Godin, chef d’entreprise
Mais démocratie ne signifiait pas pour Godin égalitarisme. Dans son entreprise, gérée en société en commandite simple, règne une hiérarchie nettement délimitée : au sommet les associés, ceux qui peuvent apporter une souscription d’au moins cinq cents francs, puis les sociétaires, présents dans l’usine depuis au moins trois ans, puis les participants ; enfin un certain nombre d’auxiliaires. Cette association de la démocratie et de la méritocratie se retrouvera jusqu’au bout. Dans les périodes de crise ou de mévente, on licenciera les auxiliaires plutôt que de toucher au salaire des associés et sociétaires. Ainsi, la direction peut elle compter sur la loyauté d’un noyau dur d’ouvriers qualifiés, qui connaissent une situation privilégiée.
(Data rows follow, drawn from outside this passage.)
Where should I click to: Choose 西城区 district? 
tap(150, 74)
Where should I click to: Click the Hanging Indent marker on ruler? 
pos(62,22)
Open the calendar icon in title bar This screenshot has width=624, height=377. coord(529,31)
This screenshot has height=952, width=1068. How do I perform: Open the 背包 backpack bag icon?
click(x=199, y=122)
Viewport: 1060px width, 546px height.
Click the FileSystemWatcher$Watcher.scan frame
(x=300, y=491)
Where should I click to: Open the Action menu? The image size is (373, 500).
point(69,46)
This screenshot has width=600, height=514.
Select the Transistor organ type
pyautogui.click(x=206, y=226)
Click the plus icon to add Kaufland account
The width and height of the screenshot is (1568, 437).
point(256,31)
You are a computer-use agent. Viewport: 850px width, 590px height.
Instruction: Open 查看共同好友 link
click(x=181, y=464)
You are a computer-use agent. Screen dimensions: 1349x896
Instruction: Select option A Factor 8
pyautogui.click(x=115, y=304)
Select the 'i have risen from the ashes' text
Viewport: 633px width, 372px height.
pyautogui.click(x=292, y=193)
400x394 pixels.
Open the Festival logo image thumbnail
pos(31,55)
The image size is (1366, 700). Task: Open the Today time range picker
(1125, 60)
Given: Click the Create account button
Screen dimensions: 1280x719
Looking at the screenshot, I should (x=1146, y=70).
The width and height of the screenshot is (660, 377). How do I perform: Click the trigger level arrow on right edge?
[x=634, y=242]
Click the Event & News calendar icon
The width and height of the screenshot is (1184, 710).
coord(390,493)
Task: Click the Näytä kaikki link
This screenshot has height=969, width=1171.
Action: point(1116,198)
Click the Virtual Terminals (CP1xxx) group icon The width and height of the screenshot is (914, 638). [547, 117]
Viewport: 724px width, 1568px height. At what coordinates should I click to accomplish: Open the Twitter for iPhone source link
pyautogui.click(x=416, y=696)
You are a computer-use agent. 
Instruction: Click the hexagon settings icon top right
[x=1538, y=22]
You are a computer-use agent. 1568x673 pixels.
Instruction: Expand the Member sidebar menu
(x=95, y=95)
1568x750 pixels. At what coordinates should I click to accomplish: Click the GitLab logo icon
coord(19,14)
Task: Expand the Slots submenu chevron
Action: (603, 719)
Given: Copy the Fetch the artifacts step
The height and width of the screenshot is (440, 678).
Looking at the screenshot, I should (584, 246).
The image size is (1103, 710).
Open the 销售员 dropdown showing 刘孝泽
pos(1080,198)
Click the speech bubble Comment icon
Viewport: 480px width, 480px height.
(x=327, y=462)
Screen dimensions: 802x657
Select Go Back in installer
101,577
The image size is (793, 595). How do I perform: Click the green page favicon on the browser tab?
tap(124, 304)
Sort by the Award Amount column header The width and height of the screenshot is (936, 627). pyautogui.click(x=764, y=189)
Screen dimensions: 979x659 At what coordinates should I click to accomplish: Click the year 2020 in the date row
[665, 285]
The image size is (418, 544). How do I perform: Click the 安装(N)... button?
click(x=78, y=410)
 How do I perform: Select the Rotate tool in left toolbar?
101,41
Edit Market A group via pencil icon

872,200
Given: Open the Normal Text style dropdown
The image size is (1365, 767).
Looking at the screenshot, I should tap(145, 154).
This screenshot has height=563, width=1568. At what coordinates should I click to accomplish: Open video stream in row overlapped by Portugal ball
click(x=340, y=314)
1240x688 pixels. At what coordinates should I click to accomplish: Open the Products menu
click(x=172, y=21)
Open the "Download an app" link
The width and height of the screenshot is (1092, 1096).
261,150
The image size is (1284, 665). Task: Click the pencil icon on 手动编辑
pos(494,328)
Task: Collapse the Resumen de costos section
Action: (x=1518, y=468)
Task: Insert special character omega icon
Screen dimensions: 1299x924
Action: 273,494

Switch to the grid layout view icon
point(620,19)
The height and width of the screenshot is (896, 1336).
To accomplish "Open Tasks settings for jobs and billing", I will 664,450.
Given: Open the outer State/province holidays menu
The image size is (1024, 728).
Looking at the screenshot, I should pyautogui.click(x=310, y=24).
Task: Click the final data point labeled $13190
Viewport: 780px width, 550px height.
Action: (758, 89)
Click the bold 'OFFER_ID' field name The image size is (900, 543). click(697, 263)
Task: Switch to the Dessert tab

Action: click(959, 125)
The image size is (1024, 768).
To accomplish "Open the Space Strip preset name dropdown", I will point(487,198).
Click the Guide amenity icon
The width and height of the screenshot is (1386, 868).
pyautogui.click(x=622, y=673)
Si l’on pense aux expériences du socialisme dit « utopique », on est frappé par la durée de vie du Familistère. Godin, mort en 1888, a fondé une œuvre qui lui survivra largement – jusqu’en 1970 –, et les acquis sociaux furent très vite tangibles : intéressement sous forme d’épargne, caisse d’assurance maladie, caisse de protection sociale, service médical et pharmaceutique. C’est que Godin fut aussi un grand capitaine d’industrie, qui sut toujours garder de l’avance, dans son secteur, au niveau de la qualité des produits, et eut assez de pragmatisme pour adapter les principes du fouriérisme, selon les obstacles rencontrés. Au fil des ans, un certain nombre d’inflexions intervinrent dans le mode de gestion. On a déjà évoqué la relégation du « talent » au stade de facteur de production secondaire. On peut ajouter le fondement juridique donné à la hiérarchie statutaire dans le personnel, le contrôle codifié au sein de l’usine, avec l’introduction d’amendes-sanctions, d’élaboration d’un règlement écrit, y compris au Palais social. Michel Lallement souligne qu’il y a eu glissement progressif « d’une légitimité de type charismatique à une autre de nature rationnelle et légale ». Mais ces inflexions ne furent pas des trahisons. Si l’on peut découvrir sans peine des traces de paternalisme dans la démarche de Godin, on doit aussi noter la permanence des idéaux du fondateur du Familistère.

Bien sûr, la transmission automatique des avantages acquis, une sclérose certaine n’ont pas facilité les évolutions nécessaires lors des trente glorieuses, mais globalement, le bilan de l’expérience du familistère prouve que certains essais du « socialisme utopique » ne méritent pas les sourires condescendants dont on accompagne leur évocation.